I think scater is referring to the width of the plugs. Unless you want to cut and re-join the cables, you may not find a cable gland which will fit over the plugs and then still be able to tighten up far enough to make the cables water tight. I tried with mine and it didn't work. The plugs are too big and i don't have the stones big enough to back myself to be able to re-attach the cables without stuffing it up. I'd love to be proved wrong though so don't take my word as gospel.


----------



## Agent009 (Jan 3, 2012)

Thanks Jon.

If you look a few posts above you will find a link which contains a cable gland big enough. A quick google search will bring up many online retailers that sell glands big enough that will easily contain the plugs of the echo 300c.


----------



## spork (Jan 21, 2012)

Just make sure that while being big enough for the plug they will screw down small enough to seal around the cable. Or use a grommet on the cable I suppose. I didn't look online, just went into Jaycar.


----------



## Agent009 (Jan 3, 2012)

spork said:


> Just make sure that while being big enough for the plug they will screw down small enough to seal around the cable. Or use a grommet on the cable I suppose. I didn't look online, just went into Jaycar.


Thanks mate for the tip. Ended up going to jaycar and getting 6mm - 12mm gland. The plug is 10mm in width plug 4mm for cable (this is the case for transducer and battery). So I put through one plug so the cable was through...which left me 8mm for second plug. I had to squeeze it through and finally I managed to pop it through. Now I can tighten to 6mm and cables are 8mm (4 + 4) so no problem there 

My final question is in regards to the hole. I have a cordless drill but I'm no handyman lol. So what drill bit do I use to cut the hole. And what size hole should I cut for this particular gland:

http://www.jaycar.com.au/productView.as ... ATID=996#1

Obviously don't want it too big so gland goes through hole but if the hole is to small not sure how you get gland in there? I'm sure this is a very stupid question haha.

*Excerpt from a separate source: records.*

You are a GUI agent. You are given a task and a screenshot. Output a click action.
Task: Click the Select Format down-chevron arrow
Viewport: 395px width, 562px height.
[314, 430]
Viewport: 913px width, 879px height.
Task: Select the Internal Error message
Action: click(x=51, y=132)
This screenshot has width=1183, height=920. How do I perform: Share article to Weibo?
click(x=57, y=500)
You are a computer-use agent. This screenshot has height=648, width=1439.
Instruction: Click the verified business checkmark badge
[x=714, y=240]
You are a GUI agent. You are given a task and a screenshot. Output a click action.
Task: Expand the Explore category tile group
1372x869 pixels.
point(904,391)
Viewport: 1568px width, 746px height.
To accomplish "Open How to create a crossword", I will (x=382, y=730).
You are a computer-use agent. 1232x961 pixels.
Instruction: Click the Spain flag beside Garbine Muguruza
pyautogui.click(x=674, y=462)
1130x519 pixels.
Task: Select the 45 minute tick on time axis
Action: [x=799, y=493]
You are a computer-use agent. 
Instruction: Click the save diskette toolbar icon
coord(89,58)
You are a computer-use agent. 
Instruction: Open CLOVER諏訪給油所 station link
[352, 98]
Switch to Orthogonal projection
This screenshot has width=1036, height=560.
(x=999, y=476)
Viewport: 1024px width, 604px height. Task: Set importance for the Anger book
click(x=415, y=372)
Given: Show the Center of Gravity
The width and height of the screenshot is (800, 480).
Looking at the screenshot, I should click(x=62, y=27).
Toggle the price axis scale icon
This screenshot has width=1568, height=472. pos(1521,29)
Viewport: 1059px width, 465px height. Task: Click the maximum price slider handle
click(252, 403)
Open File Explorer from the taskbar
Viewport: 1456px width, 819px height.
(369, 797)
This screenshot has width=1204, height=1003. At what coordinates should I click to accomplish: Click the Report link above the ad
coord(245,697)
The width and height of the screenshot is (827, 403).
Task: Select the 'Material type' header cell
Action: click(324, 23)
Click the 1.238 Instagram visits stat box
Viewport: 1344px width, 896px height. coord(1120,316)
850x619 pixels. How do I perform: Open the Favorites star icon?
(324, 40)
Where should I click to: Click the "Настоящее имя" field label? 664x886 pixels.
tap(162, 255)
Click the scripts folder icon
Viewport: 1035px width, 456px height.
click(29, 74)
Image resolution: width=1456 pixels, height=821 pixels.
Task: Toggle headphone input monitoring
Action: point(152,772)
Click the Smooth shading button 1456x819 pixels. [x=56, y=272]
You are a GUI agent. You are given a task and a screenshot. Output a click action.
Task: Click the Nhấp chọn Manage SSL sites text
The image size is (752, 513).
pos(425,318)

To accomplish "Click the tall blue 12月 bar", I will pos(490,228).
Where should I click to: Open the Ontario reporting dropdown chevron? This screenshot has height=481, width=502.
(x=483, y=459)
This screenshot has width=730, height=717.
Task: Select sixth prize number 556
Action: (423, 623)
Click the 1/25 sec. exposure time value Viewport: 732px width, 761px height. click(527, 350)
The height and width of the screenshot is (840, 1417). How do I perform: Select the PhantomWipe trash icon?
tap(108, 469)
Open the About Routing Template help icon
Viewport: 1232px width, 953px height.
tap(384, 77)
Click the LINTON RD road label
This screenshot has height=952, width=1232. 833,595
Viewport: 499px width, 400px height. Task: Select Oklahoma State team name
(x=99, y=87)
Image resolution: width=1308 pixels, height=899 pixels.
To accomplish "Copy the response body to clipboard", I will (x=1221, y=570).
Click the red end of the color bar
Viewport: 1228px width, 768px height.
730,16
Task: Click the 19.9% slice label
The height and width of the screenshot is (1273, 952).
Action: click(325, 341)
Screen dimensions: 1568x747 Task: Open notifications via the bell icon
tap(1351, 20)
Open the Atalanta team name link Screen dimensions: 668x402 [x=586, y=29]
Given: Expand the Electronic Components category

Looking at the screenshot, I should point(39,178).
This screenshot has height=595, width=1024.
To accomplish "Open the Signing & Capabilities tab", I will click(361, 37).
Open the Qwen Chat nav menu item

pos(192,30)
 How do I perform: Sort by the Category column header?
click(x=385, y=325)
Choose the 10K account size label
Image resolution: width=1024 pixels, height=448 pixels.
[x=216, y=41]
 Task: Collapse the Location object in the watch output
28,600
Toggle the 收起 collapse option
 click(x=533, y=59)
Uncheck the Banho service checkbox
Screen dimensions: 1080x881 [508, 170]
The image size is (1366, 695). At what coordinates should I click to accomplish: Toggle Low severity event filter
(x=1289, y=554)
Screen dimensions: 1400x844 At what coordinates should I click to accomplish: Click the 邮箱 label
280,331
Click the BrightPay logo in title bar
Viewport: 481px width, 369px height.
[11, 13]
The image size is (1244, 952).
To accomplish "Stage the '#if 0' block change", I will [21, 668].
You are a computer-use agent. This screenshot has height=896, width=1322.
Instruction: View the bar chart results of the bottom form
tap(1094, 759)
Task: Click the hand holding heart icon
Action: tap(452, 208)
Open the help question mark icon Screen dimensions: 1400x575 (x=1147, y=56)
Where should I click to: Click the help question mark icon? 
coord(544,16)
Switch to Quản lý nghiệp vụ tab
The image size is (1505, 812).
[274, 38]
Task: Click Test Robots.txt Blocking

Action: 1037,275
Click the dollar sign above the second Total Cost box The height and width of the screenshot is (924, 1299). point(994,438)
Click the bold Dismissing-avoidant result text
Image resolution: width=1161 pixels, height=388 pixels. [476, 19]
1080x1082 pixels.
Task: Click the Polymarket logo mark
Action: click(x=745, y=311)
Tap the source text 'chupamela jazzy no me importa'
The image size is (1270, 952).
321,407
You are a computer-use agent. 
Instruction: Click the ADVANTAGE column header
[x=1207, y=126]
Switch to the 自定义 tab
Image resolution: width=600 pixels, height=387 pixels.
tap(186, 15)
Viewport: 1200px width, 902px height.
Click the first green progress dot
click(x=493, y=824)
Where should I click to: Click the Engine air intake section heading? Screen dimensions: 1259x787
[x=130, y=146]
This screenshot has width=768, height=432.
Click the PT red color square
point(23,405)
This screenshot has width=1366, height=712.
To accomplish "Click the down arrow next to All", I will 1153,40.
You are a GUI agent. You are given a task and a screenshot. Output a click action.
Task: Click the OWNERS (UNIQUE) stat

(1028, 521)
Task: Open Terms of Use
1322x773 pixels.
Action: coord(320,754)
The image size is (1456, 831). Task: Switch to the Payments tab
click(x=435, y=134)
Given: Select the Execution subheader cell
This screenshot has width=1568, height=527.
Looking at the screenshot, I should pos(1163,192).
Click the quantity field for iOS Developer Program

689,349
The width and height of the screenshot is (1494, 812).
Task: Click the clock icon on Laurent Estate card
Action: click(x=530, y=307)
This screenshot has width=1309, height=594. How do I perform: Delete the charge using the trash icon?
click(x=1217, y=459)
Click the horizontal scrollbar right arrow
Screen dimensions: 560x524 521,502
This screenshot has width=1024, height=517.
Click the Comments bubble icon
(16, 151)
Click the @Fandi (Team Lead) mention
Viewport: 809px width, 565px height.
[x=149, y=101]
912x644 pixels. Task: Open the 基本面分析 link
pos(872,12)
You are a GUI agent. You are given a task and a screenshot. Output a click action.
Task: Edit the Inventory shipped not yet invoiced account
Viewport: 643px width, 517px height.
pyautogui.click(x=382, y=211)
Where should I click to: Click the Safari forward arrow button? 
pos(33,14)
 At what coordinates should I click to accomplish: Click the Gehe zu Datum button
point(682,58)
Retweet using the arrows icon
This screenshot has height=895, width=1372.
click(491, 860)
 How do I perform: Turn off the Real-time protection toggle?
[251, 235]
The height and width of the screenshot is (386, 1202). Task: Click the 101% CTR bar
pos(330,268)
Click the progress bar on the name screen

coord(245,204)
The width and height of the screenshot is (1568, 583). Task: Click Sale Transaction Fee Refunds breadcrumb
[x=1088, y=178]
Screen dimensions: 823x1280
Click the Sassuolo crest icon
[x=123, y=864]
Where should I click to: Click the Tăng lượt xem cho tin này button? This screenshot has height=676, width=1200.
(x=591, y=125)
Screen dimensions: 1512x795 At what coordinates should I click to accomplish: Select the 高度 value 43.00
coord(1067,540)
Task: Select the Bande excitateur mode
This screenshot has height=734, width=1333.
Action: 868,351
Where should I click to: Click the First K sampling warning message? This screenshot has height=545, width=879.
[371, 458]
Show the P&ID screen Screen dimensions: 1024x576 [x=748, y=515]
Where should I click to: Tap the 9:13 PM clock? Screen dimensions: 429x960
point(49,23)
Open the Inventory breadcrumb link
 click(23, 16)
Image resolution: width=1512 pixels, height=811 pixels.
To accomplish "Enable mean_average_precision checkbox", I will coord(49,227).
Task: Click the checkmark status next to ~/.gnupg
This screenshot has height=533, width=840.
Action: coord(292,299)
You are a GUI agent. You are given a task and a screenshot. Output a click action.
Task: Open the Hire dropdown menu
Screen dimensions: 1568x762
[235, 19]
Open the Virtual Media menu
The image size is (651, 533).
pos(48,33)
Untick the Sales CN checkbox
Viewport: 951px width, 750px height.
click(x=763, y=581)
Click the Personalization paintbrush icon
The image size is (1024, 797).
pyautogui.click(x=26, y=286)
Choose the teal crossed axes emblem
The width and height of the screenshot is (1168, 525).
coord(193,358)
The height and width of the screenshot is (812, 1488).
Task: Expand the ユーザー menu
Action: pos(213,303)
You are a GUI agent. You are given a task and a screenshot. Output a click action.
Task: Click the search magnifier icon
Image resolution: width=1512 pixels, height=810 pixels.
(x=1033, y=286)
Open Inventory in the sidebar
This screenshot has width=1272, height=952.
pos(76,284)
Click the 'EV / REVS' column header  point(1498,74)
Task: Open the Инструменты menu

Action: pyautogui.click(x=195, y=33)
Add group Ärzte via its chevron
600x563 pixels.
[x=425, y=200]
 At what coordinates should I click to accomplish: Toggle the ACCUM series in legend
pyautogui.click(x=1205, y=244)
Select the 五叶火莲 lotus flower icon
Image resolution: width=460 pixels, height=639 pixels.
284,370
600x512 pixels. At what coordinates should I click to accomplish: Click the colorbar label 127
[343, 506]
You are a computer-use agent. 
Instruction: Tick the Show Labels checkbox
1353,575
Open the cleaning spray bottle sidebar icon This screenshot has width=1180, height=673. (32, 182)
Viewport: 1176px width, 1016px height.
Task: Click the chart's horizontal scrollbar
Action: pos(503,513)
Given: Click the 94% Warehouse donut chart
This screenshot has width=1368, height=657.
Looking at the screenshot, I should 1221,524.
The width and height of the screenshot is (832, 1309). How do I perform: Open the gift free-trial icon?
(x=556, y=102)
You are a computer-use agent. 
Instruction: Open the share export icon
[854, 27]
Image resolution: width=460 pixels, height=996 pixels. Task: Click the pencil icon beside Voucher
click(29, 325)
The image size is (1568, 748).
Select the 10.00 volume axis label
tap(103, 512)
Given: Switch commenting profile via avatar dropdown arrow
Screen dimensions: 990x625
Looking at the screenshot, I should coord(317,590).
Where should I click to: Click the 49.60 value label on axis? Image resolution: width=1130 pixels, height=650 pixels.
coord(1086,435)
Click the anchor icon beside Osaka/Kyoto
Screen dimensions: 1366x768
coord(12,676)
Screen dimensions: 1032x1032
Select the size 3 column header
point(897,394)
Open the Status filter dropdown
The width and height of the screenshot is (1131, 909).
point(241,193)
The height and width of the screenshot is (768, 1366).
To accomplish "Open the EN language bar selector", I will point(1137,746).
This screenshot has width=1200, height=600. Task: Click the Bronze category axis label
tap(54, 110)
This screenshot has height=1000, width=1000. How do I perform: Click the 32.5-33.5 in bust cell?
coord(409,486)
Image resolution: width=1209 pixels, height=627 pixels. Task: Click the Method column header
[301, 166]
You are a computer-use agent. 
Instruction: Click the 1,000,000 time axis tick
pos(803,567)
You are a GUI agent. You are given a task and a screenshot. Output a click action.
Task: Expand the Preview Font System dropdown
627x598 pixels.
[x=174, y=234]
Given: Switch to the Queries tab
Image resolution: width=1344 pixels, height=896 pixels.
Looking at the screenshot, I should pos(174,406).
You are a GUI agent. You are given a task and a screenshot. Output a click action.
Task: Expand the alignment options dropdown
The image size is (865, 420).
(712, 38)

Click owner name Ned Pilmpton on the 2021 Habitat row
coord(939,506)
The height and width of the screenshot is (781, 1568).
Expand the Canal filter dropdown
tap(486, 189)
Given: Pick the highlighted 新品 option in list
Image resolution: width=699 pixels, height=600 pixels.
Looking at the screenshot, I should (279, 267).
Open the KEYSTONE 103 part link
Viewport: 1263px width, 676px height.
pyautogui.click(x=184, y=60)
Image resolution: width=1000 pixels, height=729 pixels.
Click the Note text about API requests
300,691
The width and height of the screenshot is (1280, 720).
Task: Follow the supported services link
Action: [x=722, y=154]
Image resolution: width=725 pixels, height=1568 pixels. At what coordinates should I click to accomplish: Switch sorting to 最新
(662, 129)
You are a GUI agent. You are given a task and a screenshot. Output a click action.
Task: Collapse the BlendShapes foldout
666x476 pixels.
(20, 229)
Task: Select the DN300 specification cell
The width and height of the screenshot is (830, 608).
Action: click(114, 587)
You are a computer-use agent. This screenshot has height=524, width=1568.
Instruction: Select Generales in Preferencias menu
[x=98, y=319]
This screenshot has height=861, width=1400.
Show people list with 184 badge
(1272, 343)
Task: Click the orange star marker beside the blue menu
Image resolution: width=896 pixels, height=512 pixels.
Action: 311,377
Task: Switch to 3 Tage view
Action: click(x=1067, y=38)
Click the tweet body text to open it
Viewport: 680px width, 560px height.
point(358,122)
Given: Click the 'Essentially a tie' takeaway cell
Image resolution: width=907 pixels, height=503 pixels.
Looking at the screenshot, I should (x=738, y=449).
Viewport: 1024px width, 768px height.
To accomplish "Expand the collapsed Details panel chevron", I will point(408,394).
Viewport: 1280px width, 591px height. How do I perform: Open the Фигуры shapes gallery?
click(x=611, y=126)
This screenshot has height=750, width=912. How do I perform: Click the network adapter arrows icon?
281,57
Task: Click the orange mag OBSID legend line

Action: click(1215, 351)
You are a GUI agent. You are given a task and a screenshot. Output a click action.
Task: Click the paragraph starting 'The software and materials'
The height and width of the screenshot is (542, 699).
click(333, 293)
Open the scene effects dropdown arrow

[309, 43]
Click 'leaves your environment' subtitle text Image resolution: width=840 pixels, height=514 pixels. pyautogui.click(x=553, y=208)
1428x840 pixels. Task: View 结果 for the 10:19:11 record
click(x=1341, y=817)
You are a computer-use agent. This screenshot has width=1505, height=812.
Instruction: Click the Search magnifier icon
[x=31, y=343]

Thanks guys.


----------



## psy (Feb 19, 2011)

Cable gland seals up over cable when tightened..

Drill a pilot hole and then enlarge it with a larger diam. bit and use a round file to clean up the hole.

Easy Peezy.


----------



## mangajack (Jul 23, 2007)

Cut the cable, use tiny stainless crimps for leaders to join ends together again and heat shrink each joint, then overlap the sheilding over the joint then heatshrink over the top of the complete joint. You will never have a failure and will not reduce the function of the sounder at all.

BTW, i use bulkhead gland fittings that are all plastic and have a backing nut behind and a rubber seal top side. Zero chance of corrosion and they seal perfectly.


----------



## psy (Feb 19, 2011)




----------



## youngfisho (Feb 13, 2008)

I can attest to the plastic glands, they do work. I own a 300c. The cable fits fine. YOu do have to disassemble the cable gland to fit it on but it fits no sweat. I have just installed sounder and gps hand held to my AI using a large cable gland. THe gps handheld is hard wired to the battery as well. So the cable for both GPS and sounder fit. You can get these from an electrical wholesaler. They vary in size. The ones I found come in black. I got them for about 4 bucks all up cause the guy was a kayaker. I leave the cable attached to the kayak with transducer cable zip tied around the mast connection on the AI. There are a number of ways of doing it. BUt this I found was the simplest way without having the transducer mounted outside (more risk of striking on rocks etc. I can send some pics if need be. Bugger those chrome plated brass ones. Go the plastic.

cheers

Andrew


----------



## Geordie (Jan 12, 2010)

Here is another option for removable cable plugs.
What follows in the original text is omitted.